Role: Artist [creator of Rotation Index on the pedestrian bridge between Hydro and Terra]
What was your journey to becoming an artist?
My mother was an artist, and my father was a computer scientist, so I think the recipe was there from the beginning. I chose to study architecture as an undergraduate but wasn’t satisfied with the static nature of the built environment. I had an interest in technology and performance from a young age so began weaving this into my studies. After university, I worked for Norman Foster and Imagination while continuing to create my own work. I started winning public art competitions and, after a few years, was getting enough commissions to set up my own studio.
How do you classify or categorize your art?
I deliberately operate in a hybrid space that’s hard to categorize. Some describe the work as ‘new media art’ but I don’t find this particularly helpful. My artworks blend architecture and technology, I don’t like to be pigeonholed by labels.
What would you like others to know about your art installation at CSU Spur?
Rotation Index is our first artwork in Colorado. It is located on the interior north elevation of the pedestrian bridge linking [Hydro] and [Terra]. The artwork can be experienced from inside the bridge but is also seen from street level through the glass façade. Digitally representing live lab experiments taking place at Spur, the artwork is like a notice board for the exciting activity happening on Campus.

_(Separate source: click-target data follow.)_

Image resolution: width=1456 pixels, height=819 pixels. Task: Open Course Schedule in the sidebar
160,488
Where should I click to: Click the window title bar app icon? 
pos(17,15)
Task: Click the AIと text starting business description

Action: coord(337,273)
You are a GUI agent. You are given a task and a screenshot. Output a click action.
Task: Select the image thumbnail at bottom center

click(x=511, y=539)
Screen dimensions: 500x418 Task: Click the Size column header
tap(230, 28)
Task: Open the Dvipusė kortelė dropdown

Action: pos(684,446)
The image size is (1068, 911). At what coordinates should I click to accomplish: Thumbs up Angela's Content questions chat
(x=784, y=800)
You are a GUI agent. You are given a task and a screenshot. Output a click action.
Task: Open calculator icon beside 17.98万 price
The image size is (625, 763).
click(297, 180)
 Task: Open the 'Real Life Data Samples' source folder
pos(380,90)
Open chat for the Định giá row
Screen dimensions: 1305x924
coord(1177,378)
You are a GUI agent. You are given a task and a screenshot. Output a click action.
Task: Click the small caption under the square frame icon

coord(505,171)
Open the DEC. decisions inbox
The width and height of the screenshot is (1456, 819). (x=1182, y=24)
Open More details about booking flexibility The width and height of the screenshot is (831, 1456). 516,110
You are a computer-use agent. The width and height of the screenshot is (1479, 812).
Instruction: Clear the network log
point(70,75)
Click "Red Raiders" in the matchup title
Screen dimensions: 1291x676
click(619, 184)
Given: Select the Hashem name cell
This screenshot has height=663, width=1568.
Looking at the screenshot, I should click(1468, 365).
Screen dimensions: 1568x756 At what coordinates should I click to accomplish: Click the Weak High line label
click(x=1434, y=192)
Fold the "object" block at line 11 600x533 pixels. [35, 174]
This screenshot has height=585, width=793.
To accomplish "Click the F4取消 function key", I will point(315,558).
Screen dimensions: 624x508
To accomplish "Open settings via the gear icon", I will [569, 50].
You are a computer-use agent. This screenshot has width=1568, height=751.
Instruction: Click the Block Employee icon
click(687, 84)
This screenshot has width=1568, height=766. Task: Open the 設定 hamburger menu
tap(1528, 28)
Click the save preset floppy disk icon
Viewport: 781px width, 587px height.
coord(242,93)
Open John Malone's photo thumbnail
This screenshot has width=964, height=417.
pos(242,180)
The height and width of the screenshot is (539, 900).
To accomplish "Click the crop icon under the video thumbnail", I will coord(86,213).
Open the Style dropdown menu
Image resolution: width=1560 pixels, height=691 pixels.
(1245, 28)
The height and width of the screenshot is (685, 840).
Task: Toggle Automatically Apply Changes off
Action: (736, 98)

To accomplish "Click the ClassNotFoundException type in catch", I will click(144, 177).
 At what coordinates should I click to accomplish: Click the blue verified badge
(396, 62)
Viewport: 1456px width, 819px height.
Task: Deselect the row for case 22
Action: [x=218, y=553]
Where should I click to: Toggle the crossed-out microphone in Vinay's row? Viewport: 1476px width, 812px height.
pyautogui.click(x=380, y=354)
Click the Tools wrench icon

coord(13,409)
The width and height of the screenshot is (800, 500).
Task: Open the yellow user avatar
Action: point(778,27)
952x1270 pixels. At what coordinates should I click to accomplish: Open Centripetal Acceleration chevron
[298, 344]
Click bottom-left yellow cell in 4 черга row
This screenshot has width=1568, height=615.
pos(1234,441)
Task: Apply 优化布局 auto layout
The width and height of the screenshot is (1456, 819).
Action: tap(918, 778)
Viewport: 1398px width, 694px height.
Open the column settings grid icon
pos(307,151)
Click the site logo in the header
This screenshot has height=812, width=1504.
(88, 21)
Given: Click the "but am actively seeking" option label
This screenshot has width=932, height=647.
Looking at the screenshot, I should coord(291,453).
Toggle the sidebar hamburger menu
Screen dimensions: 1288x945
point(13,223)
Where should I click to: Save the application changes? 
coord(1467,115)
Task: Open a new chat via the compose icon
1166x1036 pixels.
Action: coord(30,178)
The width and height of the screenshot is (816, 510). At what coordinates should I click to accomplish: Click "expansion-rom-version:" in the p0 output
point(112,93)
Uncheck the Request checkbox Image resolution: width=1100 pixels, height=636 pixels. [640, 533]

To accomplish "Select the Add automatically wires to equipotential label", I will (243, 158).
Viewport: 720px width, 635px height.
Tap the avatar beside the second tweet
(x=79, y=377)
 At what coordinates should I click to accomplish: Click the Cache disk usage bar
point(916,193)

When Rotation Index launches next year, it will take live data from the Department of Horticulture. We have been working directly with Assistant Professor Jennifer Bousselot and Assistant Professor Joshua Craver who, alongside their teams, are researching agrivoltaics and the future of plant growth. A ‘living’ canvas, Rotation Index will create a live link with sensors on the green roof and in the lab’s greenhouses displaying the performance of plants in real-time.
How do you hope visitors engage with your art?
Like most of my work, Rotation Index is deliberately non-didactic. It is meant to spark intrigue and inquisitiveness and is hopefully a catalyst for discussion. There’s an element of performance that I hope captures people’s imaginations and perhaps even disrupts their journey from A-B. I like to think the work gives people reason to pause and connect with the space they are inhabiting. Our digital version of a living wall, the artwork will constantly evolve and change depending on the activity within the labs and reflecting the changing seasons. Students and staff passing by will never have the same experience, so I hope it provokes them to ask questions about what is happening on campus and how it relates to the wider world.
What else would you like people to know?
Rotation Index has a cellular surface formed of a matrix of rings that take inspiration from the circular fields of Colorado. These digitals cells also reference the use of circular patterns within data visualizations and the idea of an angular mechanism filling and emptying.
Variegation Index, a precursor to this project, was my first artwork taking real-time data from plants.